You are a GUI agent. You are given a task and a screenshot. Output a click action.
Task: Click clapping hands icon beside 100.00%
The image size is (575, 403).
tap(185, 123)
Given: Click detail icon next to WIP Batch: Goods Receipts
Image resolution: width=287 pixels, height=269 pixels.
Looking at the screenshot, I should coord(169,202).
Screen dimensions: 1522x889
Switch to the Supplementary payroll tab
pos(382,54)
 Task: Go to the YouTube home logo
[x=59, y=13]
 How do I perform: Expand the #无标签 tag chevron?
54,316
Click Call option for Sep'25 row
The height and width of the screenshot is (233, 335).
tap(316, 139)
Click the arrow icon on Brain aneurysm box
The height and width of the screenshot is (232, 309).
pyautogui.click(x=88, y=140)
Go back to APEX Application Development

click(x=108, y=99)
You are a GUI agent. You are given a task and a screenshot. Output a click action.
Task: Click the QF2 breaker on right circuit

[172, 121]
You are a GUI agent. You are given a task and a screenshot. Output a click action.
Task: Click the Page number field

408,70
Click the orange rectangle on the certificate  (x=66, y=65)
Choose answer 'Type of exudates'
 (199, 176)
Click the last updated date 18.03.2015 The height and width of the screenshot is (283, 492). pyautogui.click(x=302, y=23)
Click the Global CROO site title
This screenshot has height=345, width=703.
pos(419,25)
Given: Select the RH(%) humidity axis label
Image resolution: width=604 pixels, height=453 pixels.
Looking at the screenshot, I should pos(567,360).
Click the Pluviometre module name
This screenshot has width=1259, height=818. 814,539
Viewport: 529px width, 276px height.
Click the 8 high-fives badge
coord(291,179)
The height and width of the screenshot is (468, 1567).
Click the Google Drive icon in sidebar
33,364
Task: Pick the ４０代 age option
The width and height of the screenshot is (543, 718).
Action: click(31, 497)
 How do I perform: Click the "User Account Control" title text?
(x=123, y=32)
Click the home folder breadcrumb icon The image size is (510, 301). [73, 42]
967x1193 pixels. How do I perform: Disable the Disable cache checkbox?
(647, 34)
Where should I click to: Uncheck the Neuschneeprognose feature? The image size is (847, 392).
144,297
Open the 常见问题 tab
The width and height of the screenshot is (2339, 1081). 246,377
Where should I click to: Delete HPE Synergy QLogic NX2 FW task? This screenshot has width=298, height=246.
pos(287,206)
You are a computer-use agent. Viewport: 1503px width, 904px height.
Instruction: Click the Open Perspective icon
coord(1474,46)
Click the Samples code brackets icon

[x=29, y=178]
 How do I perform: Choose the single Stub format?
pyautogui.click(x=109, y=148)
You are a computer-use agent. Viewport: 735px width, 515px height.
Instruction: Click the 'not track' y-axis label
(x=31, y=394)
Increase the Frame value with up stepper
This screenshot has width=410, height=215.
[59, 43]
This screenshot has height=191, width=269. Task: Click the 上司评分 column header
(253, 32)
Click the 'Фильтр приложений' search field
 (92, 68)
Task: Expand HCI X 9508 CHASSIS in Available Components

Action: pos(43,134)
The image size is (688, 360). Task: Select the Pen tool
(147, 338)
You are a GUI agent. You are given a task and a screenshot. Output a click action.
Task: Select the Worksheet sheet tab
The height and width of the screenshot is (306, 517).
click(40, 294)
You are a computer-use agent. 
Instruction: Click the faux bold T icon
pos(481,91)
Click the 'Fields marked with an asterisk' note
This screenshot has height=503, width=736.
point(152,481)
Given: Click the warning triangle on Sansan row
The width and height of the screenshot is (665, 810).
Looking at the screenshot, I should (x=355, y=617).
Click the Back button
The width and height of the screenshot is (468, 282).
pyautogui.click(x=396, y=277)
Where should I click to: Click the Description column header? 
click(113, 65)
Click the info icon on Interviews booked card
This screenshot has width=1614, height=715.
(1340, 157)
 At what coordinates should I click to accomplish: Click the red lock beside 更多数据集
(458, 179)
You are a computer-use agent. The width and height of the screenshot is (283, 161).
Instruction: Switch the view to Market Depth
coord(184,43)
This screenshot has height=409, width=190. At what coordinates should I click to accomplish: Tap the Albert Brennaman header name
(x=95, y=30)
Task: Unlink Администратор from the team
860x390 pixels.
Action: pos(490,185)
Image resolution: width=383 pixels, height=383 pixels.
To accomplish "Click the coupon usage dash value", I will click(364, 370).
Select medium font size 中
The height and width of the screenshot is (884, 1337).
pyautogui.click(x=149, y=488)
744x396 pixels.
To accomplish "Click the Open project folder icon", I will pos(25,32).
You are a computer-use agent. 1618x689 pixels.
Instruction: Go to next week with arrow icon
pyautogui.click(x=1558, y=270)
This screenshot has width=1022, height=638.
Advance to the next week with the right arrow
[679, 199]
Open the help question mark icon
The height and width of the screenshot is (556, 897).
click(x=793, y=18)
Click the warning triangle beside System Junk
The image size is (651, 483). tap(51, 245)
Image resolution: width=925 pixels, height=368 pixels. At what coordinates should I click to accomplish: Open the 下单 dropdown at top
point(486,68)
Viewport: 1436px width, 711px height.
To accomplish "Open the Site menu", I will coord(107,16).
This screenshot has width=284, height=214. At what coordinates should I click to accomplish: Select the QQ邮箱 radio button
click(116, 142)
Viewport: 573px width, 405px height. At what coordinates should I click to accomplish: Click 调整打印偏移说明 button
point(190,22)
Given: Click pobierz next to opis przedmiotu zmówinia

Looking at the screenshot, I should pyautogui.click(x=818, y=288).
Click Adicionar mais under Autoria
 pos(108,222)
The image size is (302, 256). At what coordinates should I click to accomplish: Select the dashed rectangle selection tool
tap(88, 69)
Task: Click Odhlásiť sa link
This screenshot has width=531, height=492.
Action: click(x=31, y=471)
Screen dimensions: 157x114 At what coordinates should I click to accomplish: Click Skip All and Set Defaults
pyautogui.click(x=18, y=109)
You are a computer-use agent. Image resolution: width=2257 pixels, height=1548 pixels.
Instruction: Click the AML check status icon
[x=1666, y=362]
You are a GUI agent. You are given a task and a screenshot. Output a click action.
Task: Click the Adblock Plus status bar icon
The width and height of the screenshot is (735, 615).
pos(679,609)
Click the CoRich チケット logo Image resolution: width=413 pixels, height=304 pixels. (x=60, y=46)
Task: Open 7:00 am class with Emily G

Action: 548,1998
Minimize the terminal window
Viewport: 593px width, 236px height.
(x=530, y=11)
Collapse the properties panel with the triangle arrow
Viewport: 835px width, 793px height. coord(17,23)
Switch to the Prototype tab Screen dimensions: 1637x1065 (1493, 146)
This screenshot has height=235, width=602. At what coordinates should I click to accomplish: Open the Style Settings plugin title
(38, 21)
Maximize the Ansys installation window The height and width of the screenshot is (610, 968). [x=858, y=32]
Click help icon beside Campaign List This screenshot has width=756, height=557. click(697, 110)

++++++++

** Request **
Reproduce the data from the line containing "This screenshot has width=284, height=214." through the line containing "pos(108,222)", inclusive.

** Written reply **
This screenshot has width=284, height=214. At what coordinates should I click to accomplish: Select the QQ邮箱 radio button
click(116, 142)
Viewport: 573px width, 405px height. At what coordinates should I click to accomplish: Click 调整打印偏移说明 button
point(190,22)
Given: Click pobierz next to opis przedmiotu zmówinia

Looking at the screenshot, I should pyautogui.click(x=818, y=288).
Click Adicionar mais under Autoria
 pos(108,222)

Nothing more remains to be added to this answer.